«Un colpo di…(traduciamo per carità di Patria, ndr.) fortuna: così pappiamo gli appalti», così parlò al telefono un ex assessore (Udeur) alle Opere pubbliche a proposito del terremoto dell’Aquila (309 morti e una città tuttora fantasma)».
Ancor più che la parola triviale che nell’originale stava al posto dell’eufemismo «fortuna» è il «pappiamo» a rivelare un’idea di mondo che dev'essere parecchio diffusa, almeno a giudicare da svariati comportamenti finiti sotto la lente della magistratura dalla Liguria alla Sicilia passando per L'Aquila e Benevento, e transitando per il Piemonte, il tutto trasversalmente all’arco parlamentare. Con la differenza che di solito chi pensa di acquistare la biancheria con i soldi pubblici (ne hanno trovata in nota spese in Piemonte ma pure in Sicilia) ha il pudore di non rivelare, nemmeno in privato agli amici, un sì elevato concetto del proprio mandato e della pubblica amministrazione. Siamo scaduti anche lì: vent'anni fa erano mazzette nel divano, oggi mutande nel taschino (decuplicato il valore, però).

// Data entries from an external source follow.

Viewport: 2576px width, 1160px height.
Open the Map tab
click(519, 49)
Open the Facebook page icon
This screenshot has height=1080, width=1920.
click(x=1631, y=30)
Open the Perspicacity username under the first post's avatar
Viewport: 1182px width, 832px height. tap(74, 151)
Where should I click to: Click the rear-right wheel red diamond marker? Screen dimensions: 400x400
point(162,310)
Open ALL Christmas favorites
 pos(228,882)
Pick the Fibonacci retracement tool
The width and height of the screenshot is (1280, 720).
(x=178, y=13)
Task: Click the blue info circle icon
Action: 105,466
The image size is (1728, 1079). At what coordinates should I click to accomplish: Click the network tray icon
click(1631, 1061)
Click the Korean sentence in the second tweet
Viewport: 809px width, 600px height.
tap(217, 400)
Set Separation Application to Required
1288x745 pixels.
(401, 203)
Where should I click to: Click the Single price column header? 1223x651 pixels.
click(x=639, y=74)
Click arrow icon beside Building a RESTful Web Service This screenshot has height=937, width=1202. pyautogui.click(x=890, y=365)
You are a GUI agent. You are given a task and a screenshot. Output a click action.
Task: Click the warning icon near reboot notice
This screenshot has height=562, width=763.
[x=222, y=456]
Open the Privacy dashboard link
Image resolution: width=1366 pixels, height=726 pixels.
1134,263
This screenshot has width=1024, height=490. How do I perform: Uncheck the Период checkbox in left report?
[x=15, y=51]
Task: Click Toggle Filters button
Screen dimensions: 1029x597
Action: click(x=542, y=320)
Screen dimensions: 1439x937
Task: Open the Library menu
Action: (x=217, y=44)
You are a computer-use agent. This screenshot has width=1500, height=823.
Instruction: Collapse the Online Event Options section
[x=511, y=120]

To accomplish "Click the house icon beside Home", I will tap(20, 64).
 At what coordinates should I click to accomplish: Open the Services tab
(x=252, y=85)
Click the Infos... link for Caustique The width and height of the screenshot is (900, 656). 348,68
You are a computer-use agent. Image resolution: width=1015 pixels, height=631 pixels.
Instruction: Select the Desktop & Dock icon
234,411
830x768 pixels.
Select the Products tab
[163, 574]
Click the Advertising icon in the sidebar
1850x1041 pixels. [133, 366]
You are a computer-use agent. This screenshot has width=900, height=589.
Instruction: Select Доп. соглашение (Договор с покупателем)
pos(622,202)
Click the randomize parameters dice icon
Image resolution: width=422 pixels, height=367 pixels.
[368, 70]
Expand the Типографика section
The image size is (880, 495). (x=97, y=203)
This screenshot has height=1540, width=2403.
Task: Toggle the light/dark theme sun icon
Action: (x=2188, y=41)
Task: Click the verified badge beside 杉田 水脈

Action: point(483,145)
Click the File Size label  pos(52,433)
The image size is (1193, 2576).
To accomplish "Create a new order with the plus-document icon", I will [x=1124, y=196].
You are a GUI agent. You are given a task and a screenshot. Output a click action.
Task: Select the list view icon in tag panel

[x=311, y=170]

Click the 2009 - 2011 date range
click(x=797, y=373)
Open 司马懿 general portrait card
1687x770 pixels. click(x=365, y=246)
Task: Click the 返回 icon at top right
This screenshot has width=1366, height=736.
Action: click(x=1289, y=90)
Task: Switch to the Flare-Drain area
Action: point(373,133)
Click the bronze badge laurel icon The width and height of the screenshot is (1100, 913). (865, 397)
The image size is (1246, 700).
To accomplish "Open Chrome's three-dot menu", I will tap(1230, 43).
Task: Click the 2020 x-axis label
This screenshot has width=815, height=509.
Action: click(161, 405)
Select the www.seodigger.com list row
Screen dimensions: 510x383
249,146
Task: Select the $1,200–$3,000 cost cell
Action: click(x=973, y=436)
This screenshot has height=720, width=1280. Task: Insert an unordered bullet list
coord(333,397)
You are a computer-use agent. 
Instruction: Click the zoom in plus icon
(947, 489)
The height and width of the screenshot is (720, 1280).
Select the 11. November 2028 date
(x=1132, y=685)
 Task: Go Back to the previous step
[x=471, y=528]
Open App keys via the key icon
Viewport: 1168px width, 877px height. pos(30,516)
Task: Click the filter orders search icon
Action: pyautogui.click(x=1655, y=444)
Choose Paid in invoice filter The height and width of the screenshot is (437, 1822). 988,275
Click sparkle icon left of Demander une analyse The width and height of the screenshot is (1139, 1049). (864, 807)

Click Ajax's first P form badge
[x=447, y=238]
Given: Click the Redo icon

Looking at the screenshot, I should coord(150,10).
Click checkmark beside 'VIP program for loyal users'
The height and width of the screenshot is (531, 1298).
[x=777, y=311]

Ne abbiamo sentite in tre giorni di tutti i colori (politici – Idv, ex Pdl, Pd, Udeur, Lega… – e no) e a tutti i livelli (dai Comuni ai Ministeri): non tutto sarà penalmente rilevante, ma politicamente e moralmente imbarazzante sì. E non c’è solo da disgustarsi ma pure da preoccuparsi, perché in quell'idea di mondo c'è l'anticamera (talora già varcata) della corruzione, e di corruzione, cioè di regole aggirate e di persone sbagliate al posto sbagliato, che invece di amministrare «pappano», l’economia muore.
E non muore soltanto di ruberia, ma anche (e persino di più): di spreco, di inefficienza, di evasione, di concorrenza sleale, di dispersione irrazionale di risorse, di consulenze affidate agli amici degli amici. E se non si contrasta la corruzione che tutto questo favorisce non c’è piano lavoro (o job acts) che possa compiere il miracolo economico di cui abbiamo bisogno.
Il guaio è che riscrivere le regole per rendere la giustizia efficiente, rapida, razionale e certa toccherebbe agli stessi che cercano di scapparle con il malloppo.